------ DATA FOR ANALYSIS

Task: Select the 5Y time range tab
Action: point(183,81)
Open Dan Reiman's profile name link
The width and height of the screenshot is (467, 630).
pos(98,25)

------------
------ DATA FOR ANALYSIS

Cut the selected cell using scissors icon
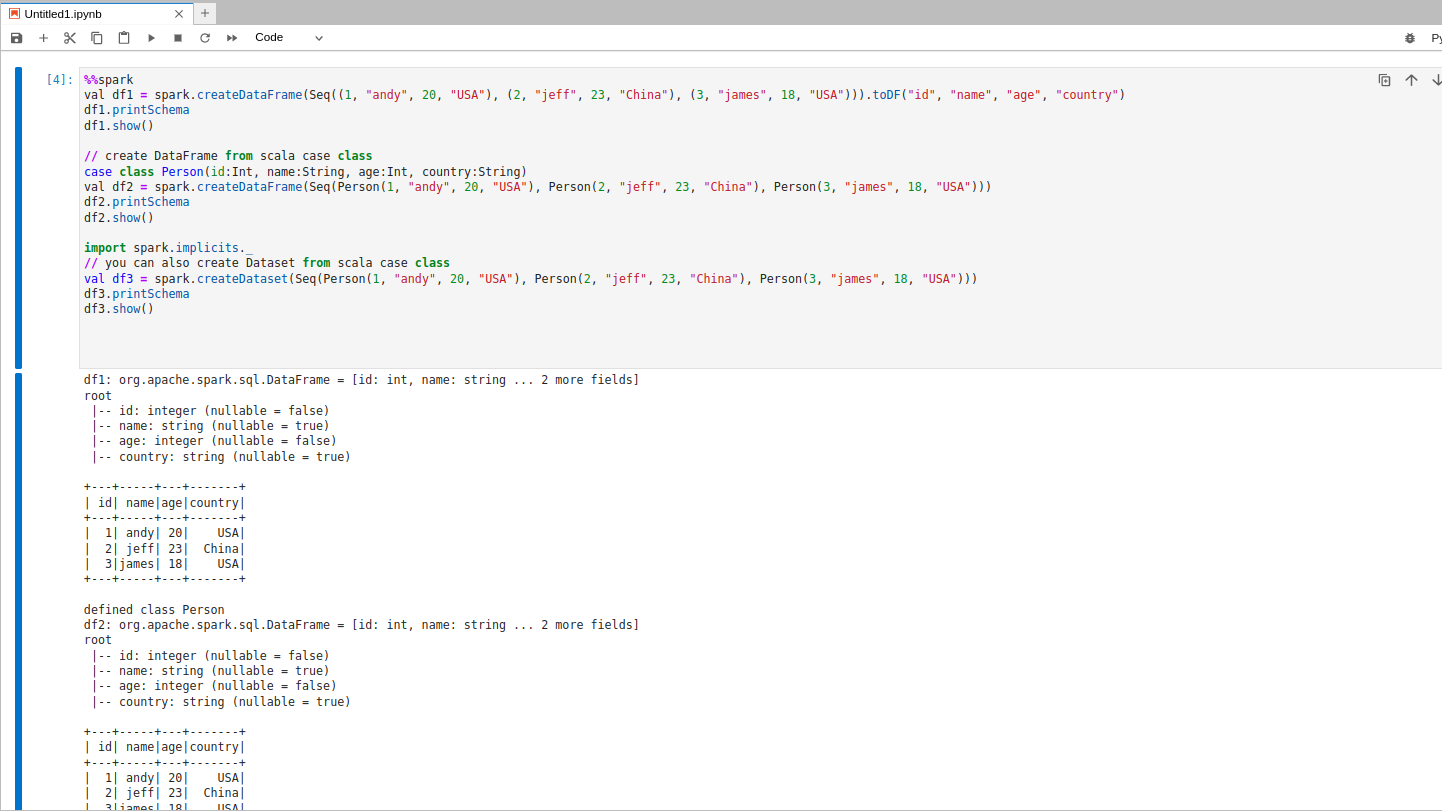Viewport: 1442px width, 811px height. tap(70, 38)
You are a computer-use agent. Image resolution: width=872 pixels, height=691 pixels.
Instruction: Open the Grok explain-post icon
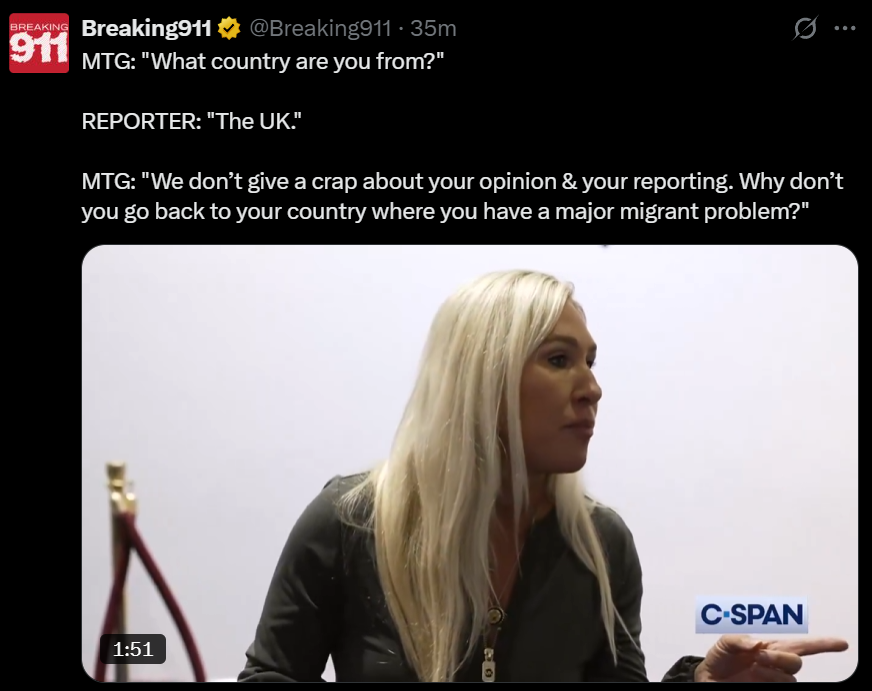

------------

> **EXERCISE GOAL**:
In the entries above, the lines between the one holding "You are a computer-use" and the one holding "Instruction: Open the Grok explain-post icon", inclusive, are to be printed exactly as written, and those alone.

> **SOLUTION TO THIS PROBLEM**:
You are a computer-use agent. Image resolution: width=872 pixels, height=691 pixels.
Instruction: Open the Grok explain-post icon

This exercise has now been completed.